Because of the sprawling and untidy nature of Steven Erikson’s The Malazan Book of the Fallen, neat discussion of any of the individual volumes cheats the scope of the whole. Although each novel stands on it own (sort of) as an discrete episode, the narrative focus remains on the sweep of history and the resolution of the various braided plot threads. After weeks of internal debate, I’ve decided that the most comfortable way I can approach Erikson’s work is to look at the narrative threads and not the volumes themselves. The Book of the Fallen is one enormous plot with a great many subplots and a single great theme: human nature and the power of compassion.
If you’re reading Erikson (or planning to) you should know that, an archaeologist, he cut his teeth as a short story writer, which means that every word is weighted and deliberate. In other words, there are no short cuts. There may be boring passages or aspects of his stories that don’t appeal to you, but none of it is skippable if you want to understand the whole thing.
In full disclosure, I’m only halfway through the series, currently reading Midnight Tides. I backed up and reread the first four books to make sure I caught most of what I was supposed to catch. These are books that, although harsh, are deeply rewarding, powerfully humane, and especially fruitful on a second or third read, mostly because they’re so packed you won’t get it all the first time through no matter how carefully or slowly you go. Tonight, the first plot thread I want to explore is the supremely tragic sister act, Felisin and Tavore Paran.
Some plot is essential, so here’s the “Previously On….” recap:
Ganoes Paran, eldest child of a noble family, joins the Malazan military as an officer. Bad idea. The troops hate nobles, mostly because nobles are entitled, coddled, dictatorial and condescending. And they tend to ignore advice from veterans and generally get their troops killed. But Ganoes isn’t a typical noble; for one thing he’s always dreamed of being a soldier. For another, he gets killed right away.

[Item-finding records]

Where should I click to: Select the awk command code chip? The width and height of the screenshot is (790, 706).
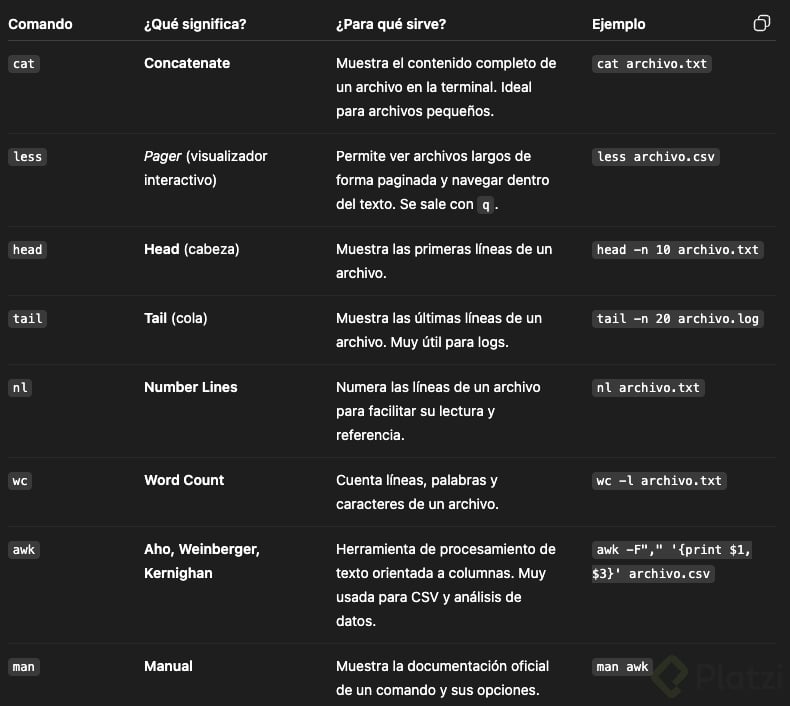[23, 550]
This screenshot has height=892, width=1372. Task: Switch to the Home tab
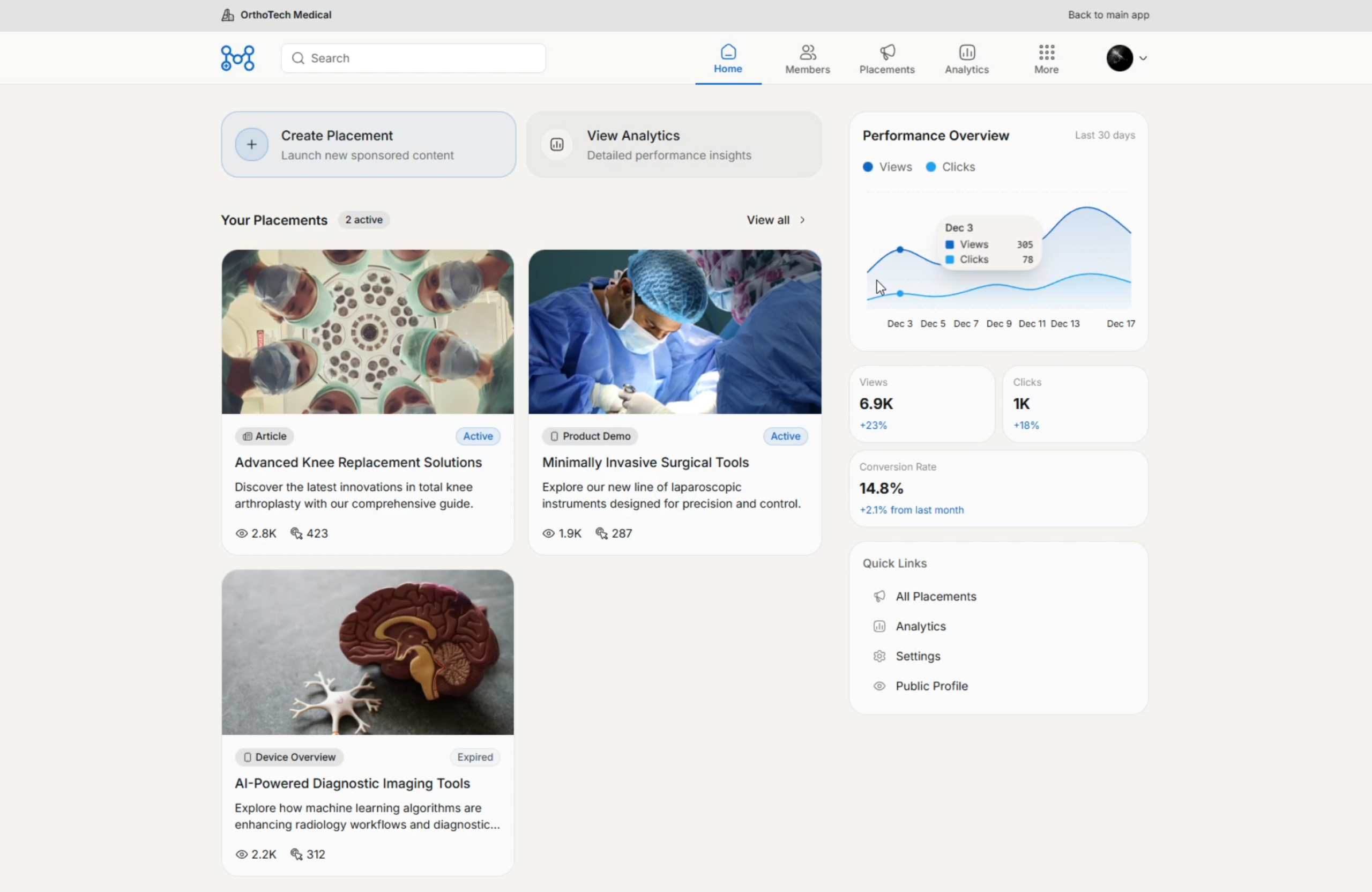point(727,59)
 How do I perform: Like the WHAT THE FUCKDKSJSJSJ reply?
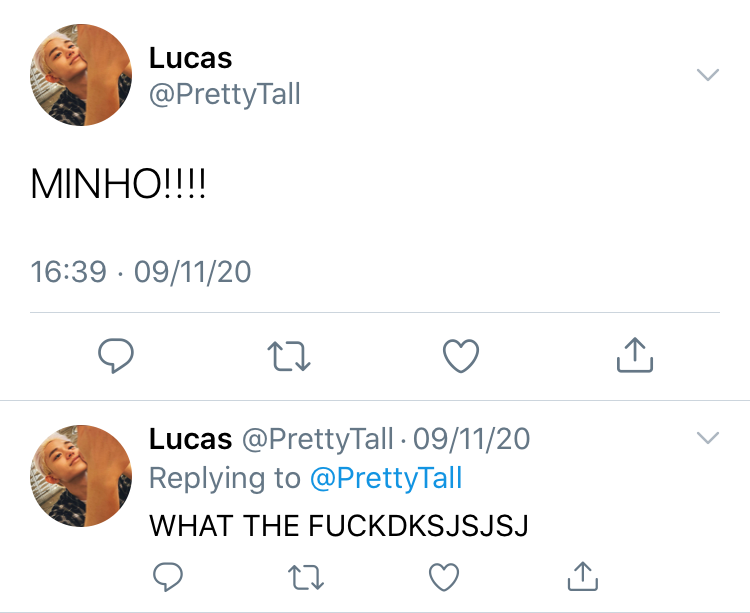click(444, 577)
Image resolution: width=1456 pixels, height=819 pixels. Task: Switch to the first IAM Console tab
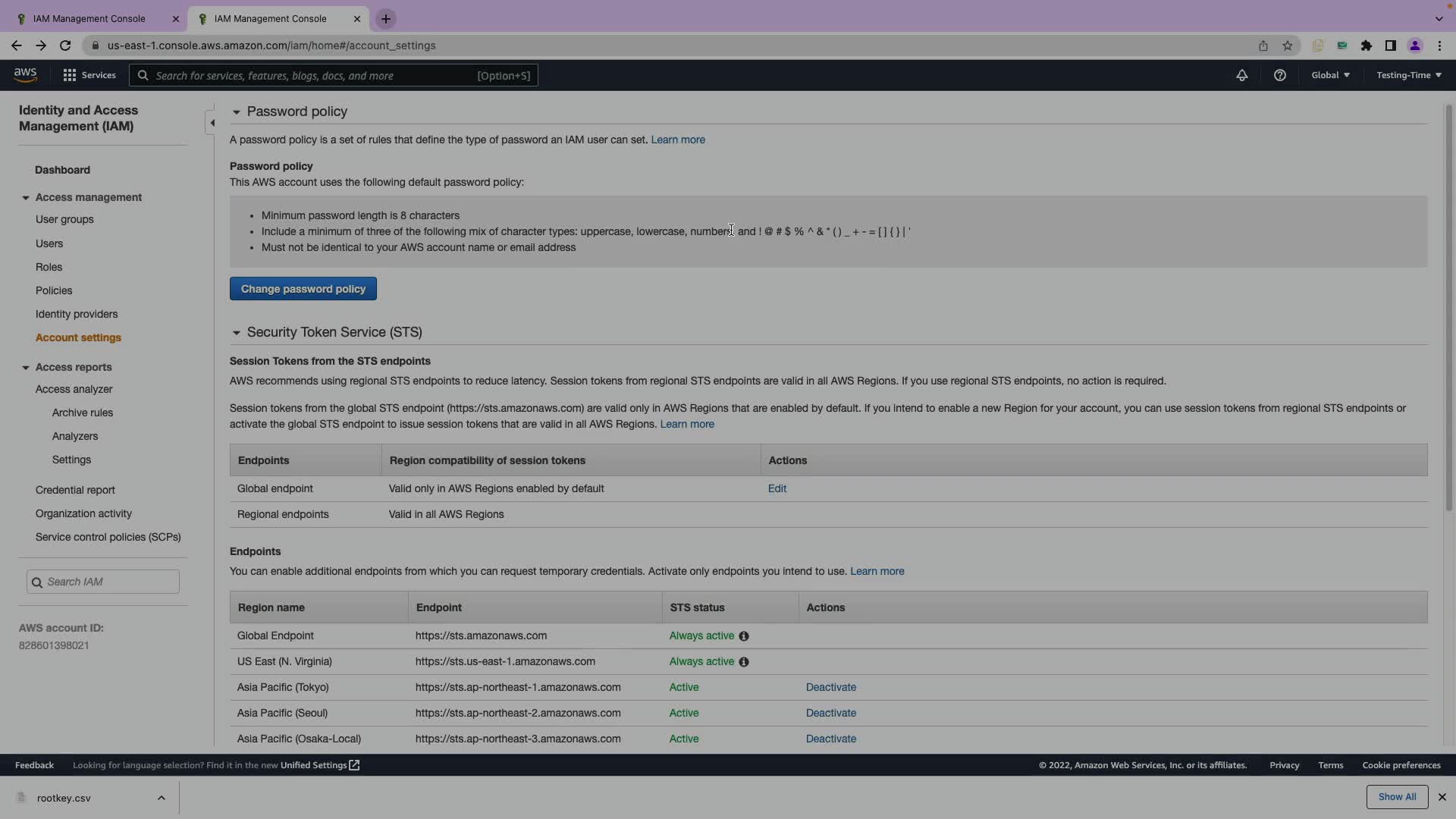(89, 18)
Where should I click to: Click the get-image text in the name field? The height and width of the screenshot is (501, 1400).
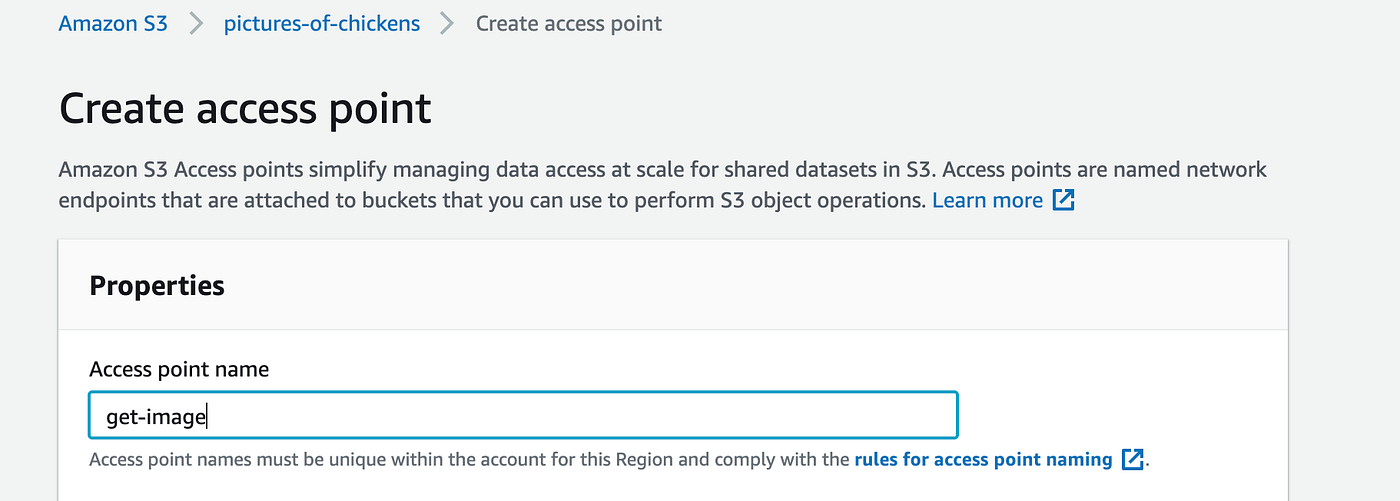pyautogui.click(x=155, y=415)
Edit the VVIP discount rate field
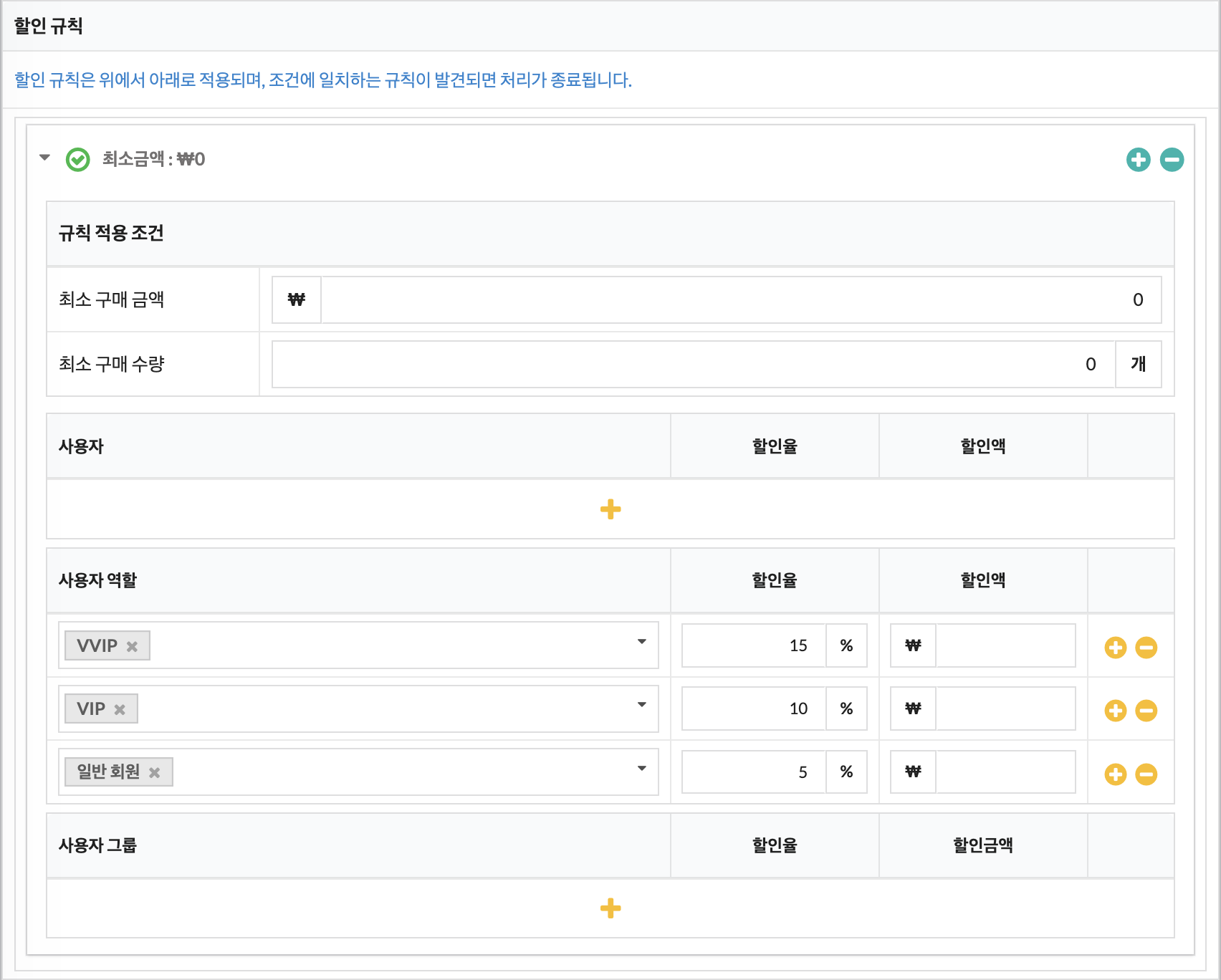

Requirement 1
Please extract everything in the Malazan review from "Some plot is" down to "killed right away.".
Requirement 2
According to the Malazan review, which book in the series is the writer reading now?
Requirement 3
Carry on the Malazan review from the point where it stops.

Exercise response 1
Some plot is essential, so here’s the “Previously On….” recap:
Ganoes Paran, eldest child of a noble family, joins the Malazan military as an officer. Bad idea. The troops hate nobles, mostly because nobles are entitled, coddled, dictatorial and condescending. And they tend to ignore advice from veterans and generally get their troops killed. But Ganoes isn’t a typical noble; for one thing he’s always dreamed of being a soldier. For another, he gets killed right away.

Exercise response 2
Midnight Tides

Exercise response 3
And then he’s brought back from the gates of Hood, god of death (don’t forget Hood — he turns up a lot, and a great many of the better epithets in MBOF revolve around Hood and his anatomy) through the intervention of another god, Oponn. The twins of luck — the lady who pulls (you out of a jam) and the lord who pushes (you off a cliff). Ganoes spends the rest of the first book trying to free himself from Oponn while also trying to accomplish his mission despite the fact that he’s been set up to fail and then die. He does neither.
All of which happens on another continent far from House Paran; to his family and the empire in general, it seems that Ganoes is a traitor and has vanished. His disappearance and disgrace coincides with the Empress Laseen’s order to “cull” the nobility of Unta.
Deadhouse Gates opens with the Cull, and it’s awful. Legitimately awful. For one thing, it’s the final day of a festival:
The Thirsting Hour was coming to a close and the priest staggered in its wake, blind, deaf and silent. Honoring his god on this day, the servant of Hood, Lord of Death, had joined his companions in stripping naked and smearing himself in the blood of executed murderers, blood that was stored in giant amphorae lining the walls of the temple’s nave. The brothers had then moved in procession out onto the streets of Unta to greet the god’s sprites, enjoining the mortal dance that marked the Season of Rot’s last day.
The guards lining the Round parted to let the priest pass, then parted further for the spinning, buzzing cloud that trailed him….Pestilence came with the Season of Rot, and the Season had come an unprecedented three times in the past ten years. (1, pp. 1-2)
A festival of death, and the perfect day for the Cull, a perfect introduction to the sisters Paran: the elder Tavore, newly-minted Adjunct to the Empress, and the younger Felisin, condemned to hard labor in the mines on yet another continent. Felisin is fourteen.
The Cull has been ordered by the Empress to expunge the moral rot within the nobility. Culling serves as a release valve by inciting the commoners’ violence and then directing them toward the nobility. Those who weren’t murdered outright were arrested. Only a few of the nobles chained with Felisin survive the march from their jail; most of them are torn to pieces by the crowd. The Paran family is particularly vulnerable, given that the son and heir, Ganoes, apparently betrayed the Empire before he vamoosed. In order to save herself, the elder sister Tavore takes up the role of Adjunct, operating as the will of the Empress. She oversees the arrest and disposal of her little sister Felisin, and even watches as she is marched to the ship, “Not many of us are going to make it to the slave ships,” Baudin, one of Felisin’s companions, prophesies. “This parade down Colonnade Avenue is going to be one long bloodbath” (1, p. 8). He’s right.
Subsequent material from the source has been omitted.